What to do =>
Answer these questions about the forum thread on Quasi-ID relations below:
1. What type does the writer give for the Quasi-ID friend?
2. To which quadra did the friends this person introduced the writer to often belong?
3. Which relation does the reply call better than kindred and quasi-identical ones?

The problem with Quasi-ID (ENTj) is similar, but very different. In my mind, the problem here is more in the quadras. My Quasi-ID and myself had some great times hanging out. We both knew we were very different people, but instead of that becoming the source of conflict as in my Comparative relations, we sort of stood aside and examined each others differences. We would have long philosophical discussions in which we would talk for hours about the same subject. We would talk and talk, and just realize that the partner simply didn't think like the other in such a dramatic way. Most of the time though, we just laughed it off and respected each other's differences.

I've heard this explained in terms of PoLR (point of least resistance). Neither partner is strong in what the other partner is weakest in, so neither partner really has a way to gain the psychological upper hand. In comparatives, however, both partners are mutually strong in what the other is weak in. So the relationship feels like a constant undercutting of each others weak spots (when the focus isn't on shared elements).

Getting back to the ENTj, my dad always used to remind me against associating with this friend. I never really seemed to understand it. All seemed pretty fine when we hung out one on one, and there seemed to be little danger. But then I realized that it was through association that this relationship was the most dangerous. Most times my friend would introduce me to one of his better friends, there would be little connect. I found myself frequently feeling awkward. This was due to the fact that when he introduced me to his friends, they frequently were Gamma, which have completely subdued Alpha Elements. Likewise, I would not like his dual (in fact, sometimes detest), and he would not like mine. So it was pretty hard to share friends in any meaningful way. Same with knowledge or entertainment.

Overall Quasi-ID partners seem to be far too different to meaningfully share their lives. 
-------------------------------------------------
TLDR

-- Comparative relations seem to be harmful (over long periods of time) in that they disagree over their second function, which ends up being the PoLR of the other partner.
-- Quasi-ID partners have far too little in common to move towards some beneficial mutual future.
-------------------------------------------------
Also, as a caveat, this is rather fundamentally my personal view, might not hold true always in that big world out there.

Hope this helps someone!


----------



## cyamitide (Jul 8, 2010)

Great post @_Tainted Streetlight_. I have been giving this some thought as of late and arrived at a similar conclusion, that after conflict and superego, kindred and quasi-identical are two of the worst kinds of relations. Even supervision is better than these relations because you can at least learn from things from your supervisor.

Extracted entries =>

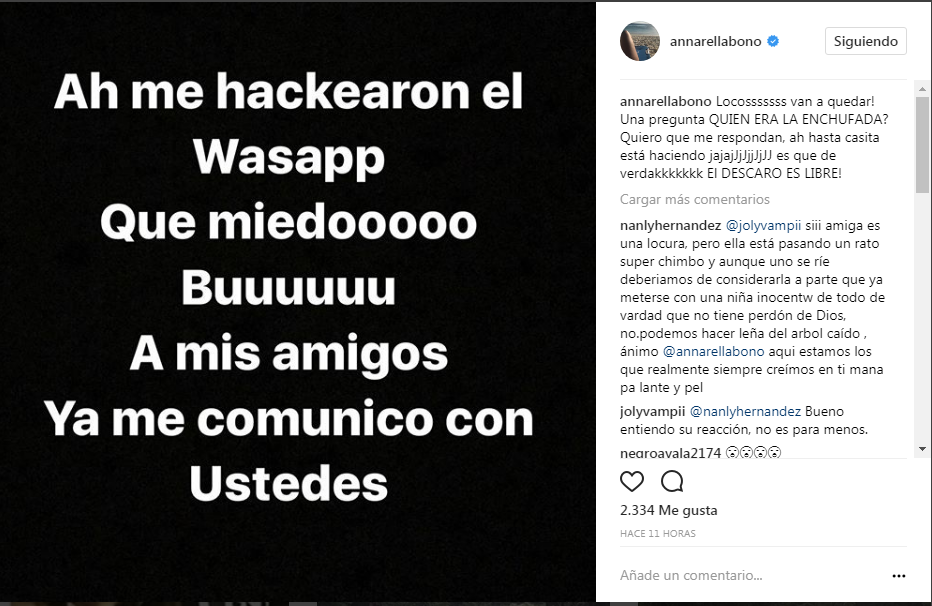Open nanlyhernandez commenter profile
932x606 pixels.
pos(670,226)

==

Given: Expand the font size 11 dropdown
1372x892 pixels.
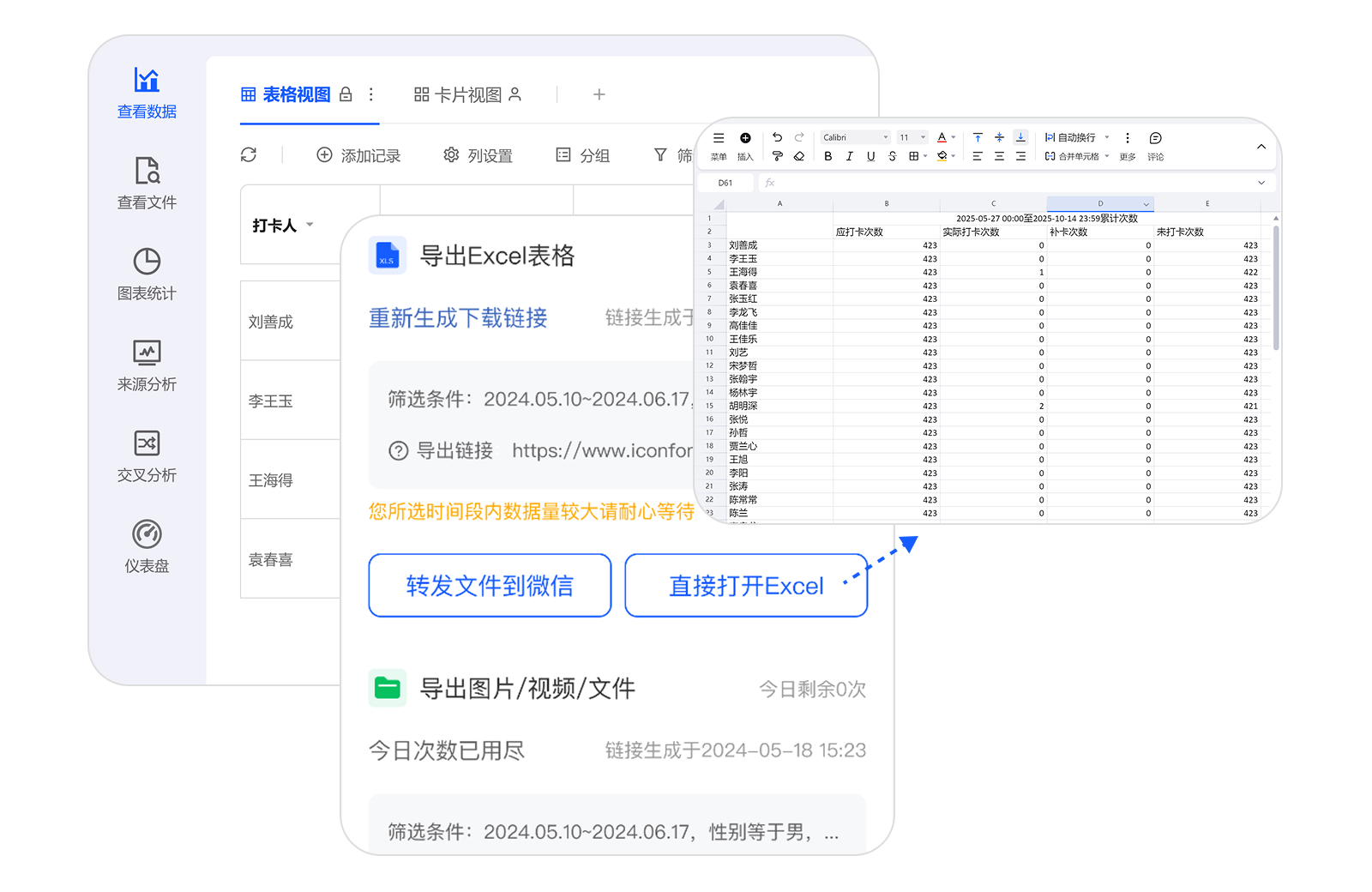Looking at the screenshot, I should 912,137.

Exercise answer =>
1. ENTj
2. Gamma
3. Supervision